Did you know that the parking ticket vending machine has an option where you can park for free? Another plus: this option is completely legal.

No one likes paying to park, but what if there was a legal way to do it? Parking ticket vending machines to move? In many cities there has been a trick for years to escape without paying in some cases. And completely legal.

Parking ticket vending machine: pay attention to the “bun button”

Short-term parking can quickly become an expensive affair. Especially in large inland cities, several euros are often charged even for a few minutes, because then parking fines are required for longer periods of time. In fact, this is no longer the case everywhere.

Cities such as Berlin, Cologne, Bremen and Bergisch-Gladbach introduced the so-called bagel button on parking ticket machines more than ten or fifteen years ago. Anyone who uses it can park for free for a certain period of time. The duration of this depends on location. It usually takes between 15 and 30 minutes.

Danger : You still have to purchase a parking ticket to avoid being classified as illegal parking.

How useful is the muffin button?

The specific idea behind the bread button is this: it should help increase the attractiveness of urban centers.
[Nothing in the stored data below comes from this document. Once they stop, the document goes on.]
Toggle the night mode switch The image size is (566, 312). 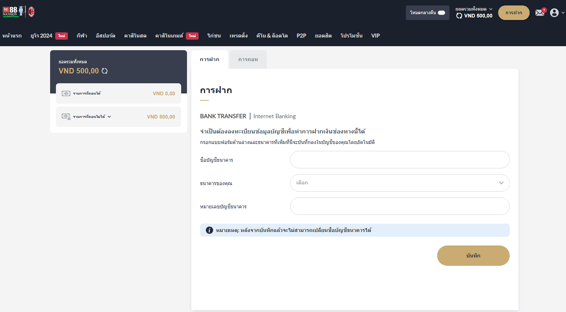coord(441,13)
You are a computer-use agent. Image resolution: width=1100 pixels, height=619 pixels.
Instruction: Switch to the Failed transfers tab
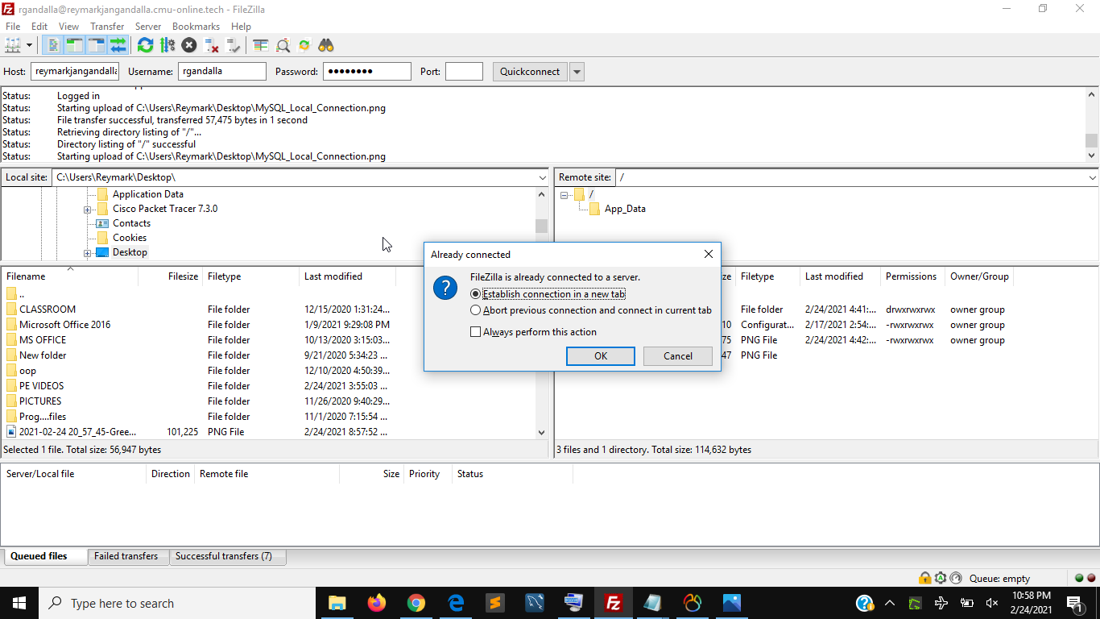tap(126, 556)
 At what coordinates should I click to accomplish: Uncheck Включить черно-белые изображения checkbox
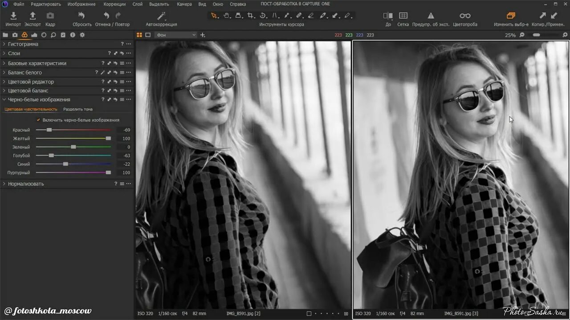tap(38, 120)
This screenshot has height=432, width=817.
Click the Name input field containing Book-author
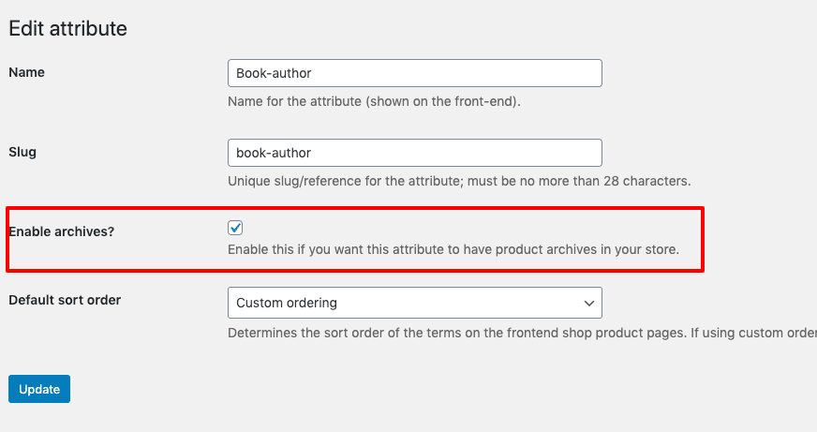415,73
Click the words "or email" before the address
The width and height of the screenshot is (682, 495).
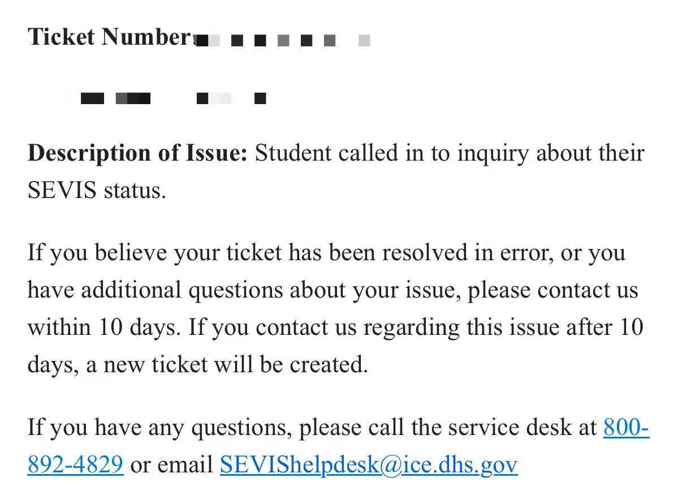tap(171, 464)
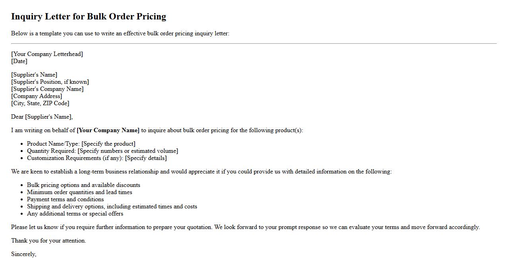Screen dimensions: 508x258
Task: Click the bold [Your Company Name] text
Action: (x=108, y=130)
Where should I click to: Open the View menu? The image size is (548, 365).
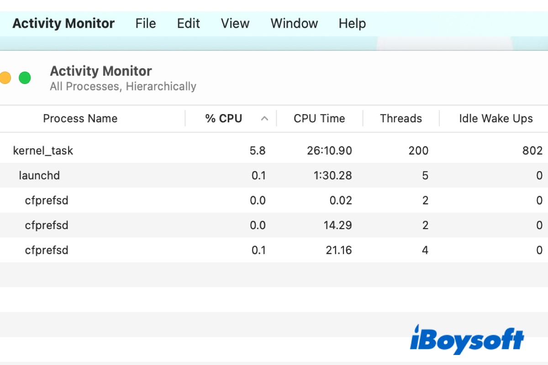(x=235, y=23)
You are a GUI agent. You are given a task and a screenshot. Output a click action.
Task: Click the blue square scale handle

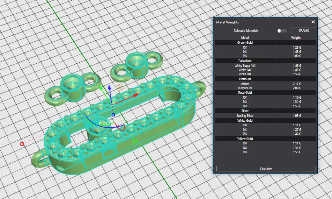coord(113,115)
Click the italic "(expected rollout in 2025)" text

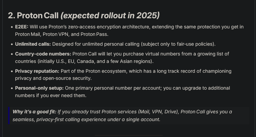click(110, 16)
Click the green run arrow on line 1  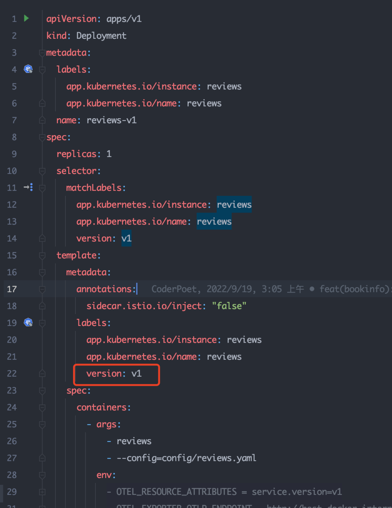coord(26,18)
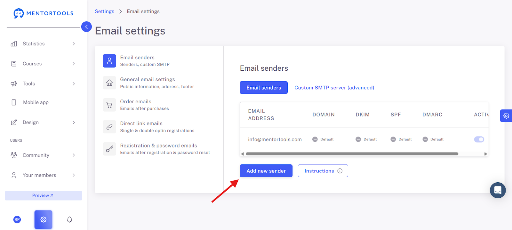Open the RP user avatar
This screenshot has height=230, width=512.
coord(17,219)
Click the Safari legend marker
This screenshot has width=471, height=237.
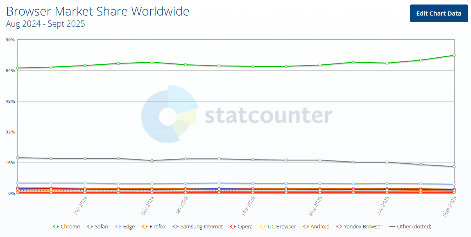click(x=90, y=226)
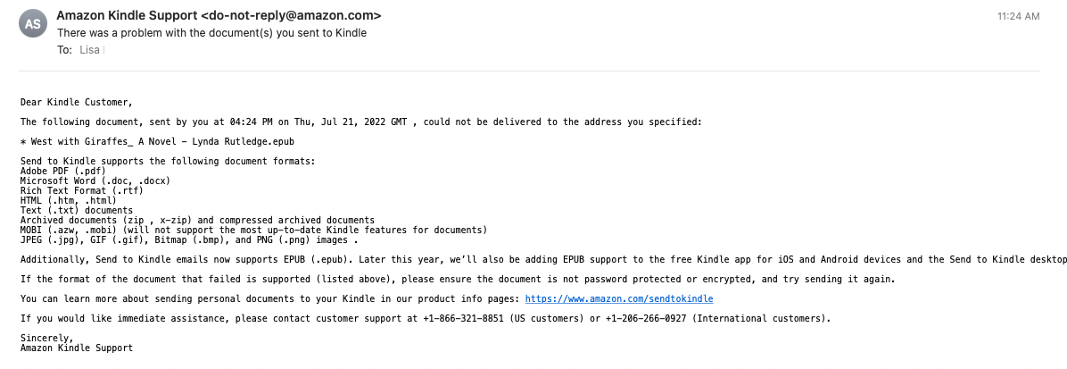Select the email subject line text
The image size is (1067, 369).
pyautogui.click(x=211, y=33)
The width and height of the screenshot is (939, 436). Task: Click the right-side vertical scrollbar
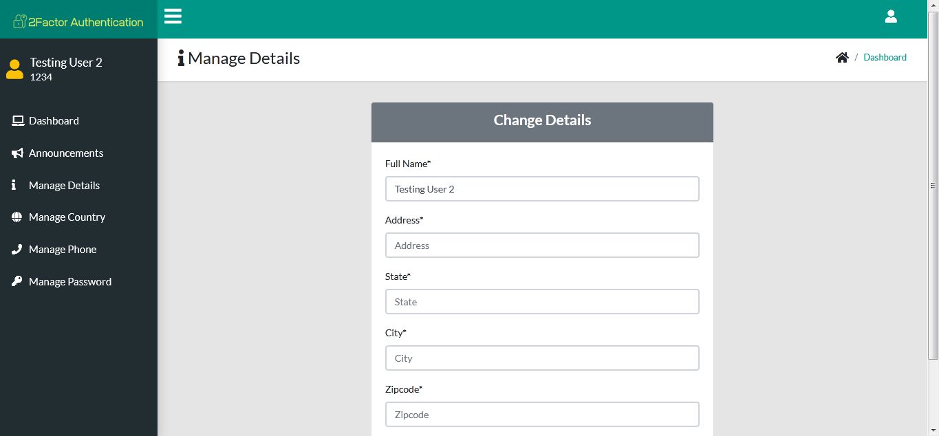pyautogui.click(x=934, y=186)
On the contrary, this means that the municipality has to give up some of the potential revenue from parking fees.

It depends on the municipalities in which city the parking ticket vending machines will be modernized. According to WDR, Philipp Stempel, spokesman for the association of cities and municipalities of North Rhine-Westphalia, the Brötchenaste at least has the potential to strengthen retail trade and revitalize city centers.

Carina Peretzke of the North Rhine-Westphalia Trade Association adds: “If you just want to jump somewhere for a short time, that's a positive thing.” And older people would benefit too. “There are not always well-located parking spaces,” continues the association's spokesperson.

This goes against the button on the parking ticket vending machine.

There remains a problem with the bread button: it is practically impossible to effectively check the correct use of the parking ticket of short-term parkers who park for only a few minutes. But other aspects also make this bread button controversial.

Dorothee Saar, head of transport and air pollution control at Deutsche Umwelthilfe (DUH), offers environmental counterarguments: “We already have enough cars in cities. “CO2 emissions are increasing in transportation without us having an immediate program.”

According to her, short errands can also be done by bicycle. However, in her opinion, people with less mobility would also make an exception. However, it is questionable to derive “general rules” from this.